§ WORK ORDER:
All of the data below should be repeated exactly. Pictures should not be included.
[[ RECORDED DATA, beginning ]]
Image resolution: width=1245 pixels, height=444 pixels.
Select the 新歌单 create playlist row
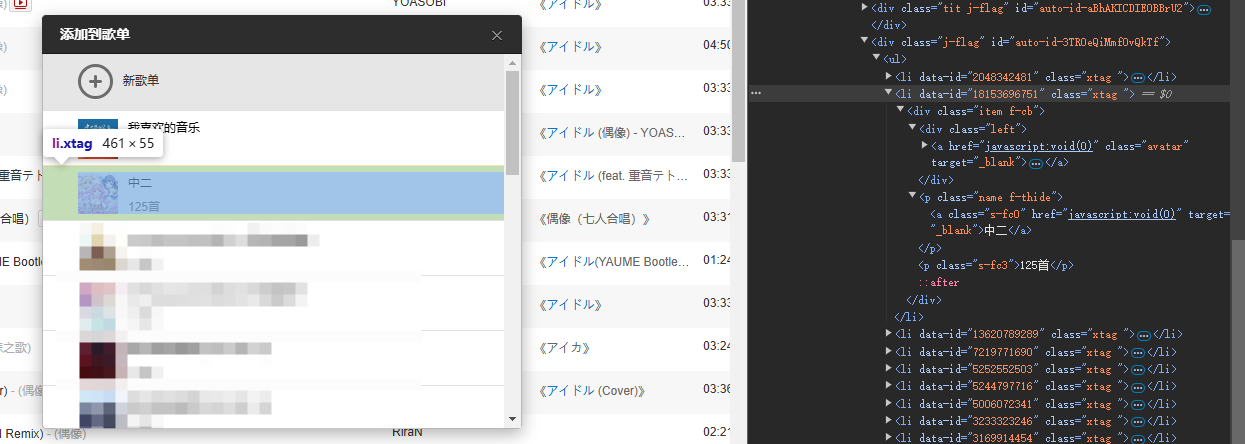274,82
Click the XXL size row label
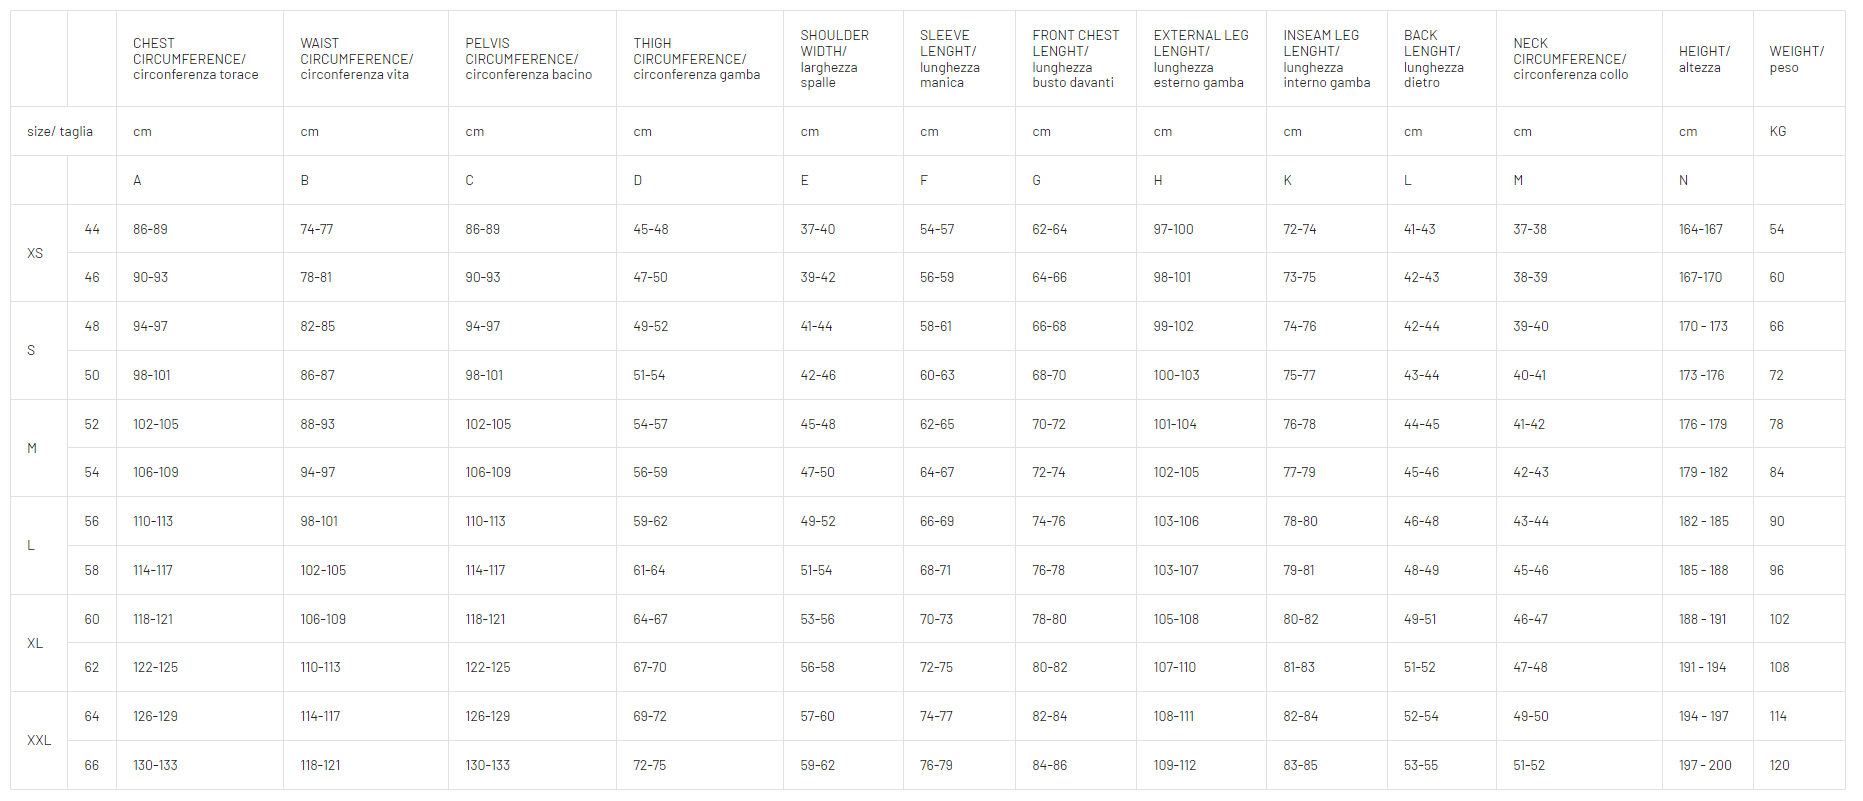 (x=39, y=741)
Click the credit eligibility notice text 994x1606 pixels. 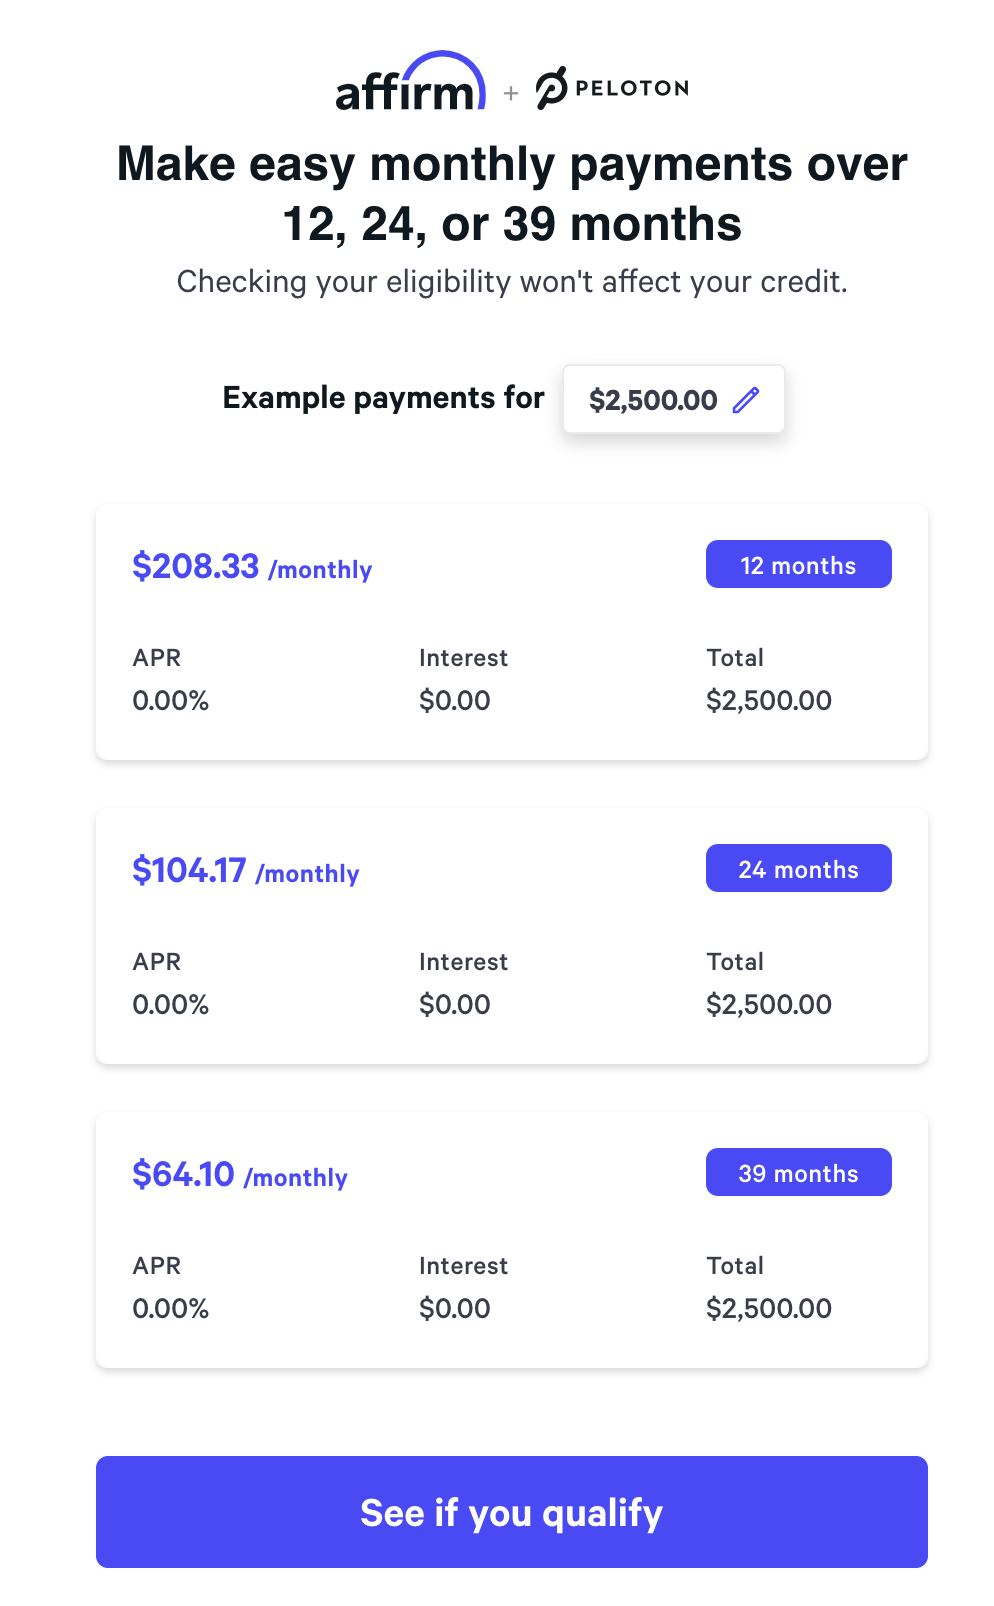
[[ RECORDED DATA, end ]]
§ SOLUTION TO THIS TASK:
Image resolution: width=1245 pixels, height=444 pixels.
Select the 新歌单 create playlist row
274,82
Click the XXL size row label
 (x=39, y=741)
Click the credit eligibility notice text 994x1606 pixels. 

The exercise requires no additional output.